- [EXTRACTED DATA]
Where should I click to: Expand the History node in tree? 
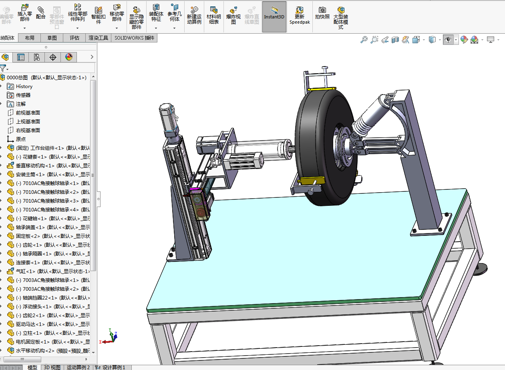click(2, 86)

...

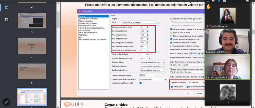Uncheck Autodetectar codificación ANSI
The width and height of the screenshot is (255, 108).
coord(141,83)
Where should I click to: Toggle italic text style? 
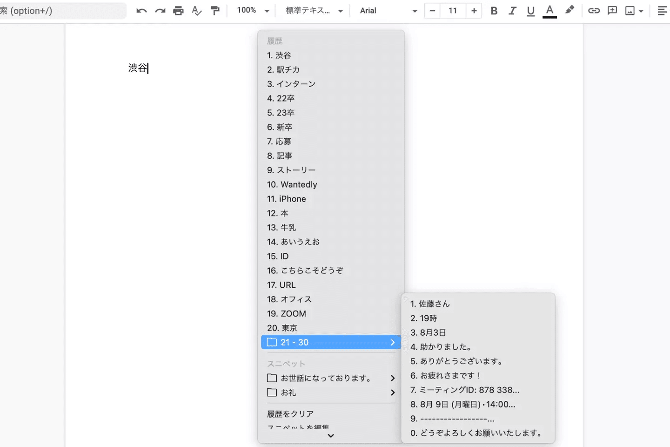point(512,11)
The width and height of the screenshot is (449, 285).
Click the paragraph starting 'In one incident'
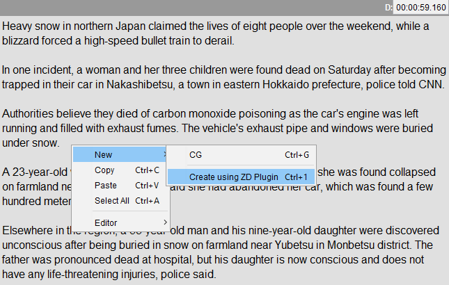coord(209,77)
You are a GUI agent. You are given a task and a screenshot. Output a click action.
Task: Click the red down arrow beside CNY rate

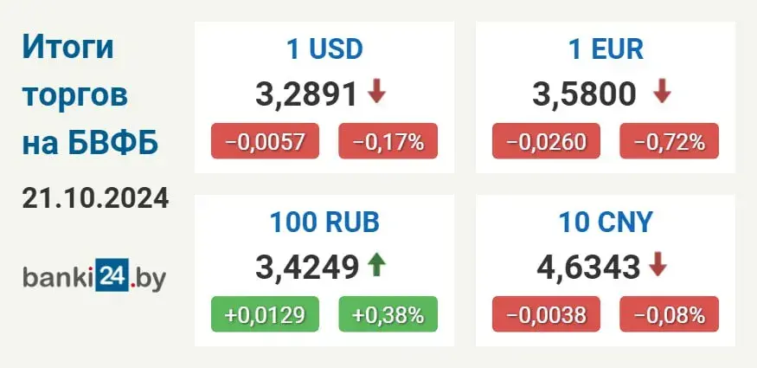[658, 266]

---

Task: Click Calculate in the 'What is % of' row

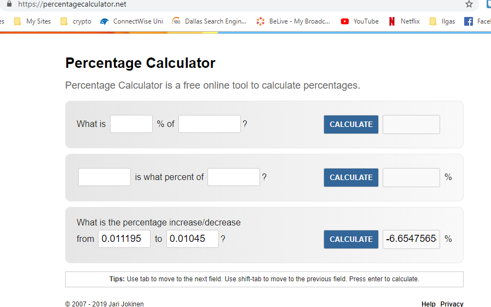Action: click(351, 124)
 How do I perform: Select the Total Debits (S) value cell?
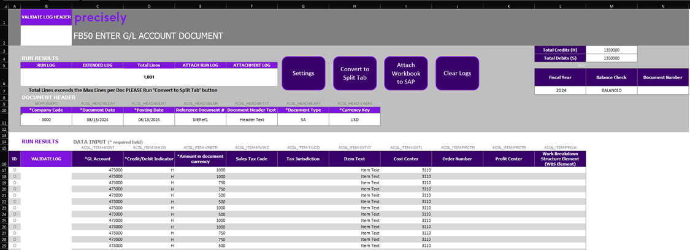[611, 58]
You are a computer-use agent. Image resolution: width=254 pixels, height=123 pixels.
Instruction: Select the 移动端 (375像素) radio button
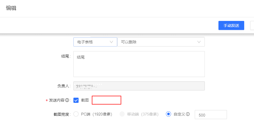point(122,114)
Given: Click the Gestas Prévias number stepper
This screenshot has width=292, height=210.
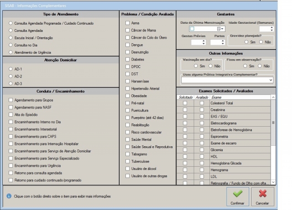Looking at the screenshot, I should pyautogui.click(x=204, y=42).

- [WHAT IS REQUIRED] The string "agent" marks the lines to copy; report each of them from the data above.

- [REPLY TO THE TASK]
You are a GUI agent. You are given a task and a screenshot. Output a click action.
You are a computer-use agent. Image resolution: width=254 pixels, height=123 pixels.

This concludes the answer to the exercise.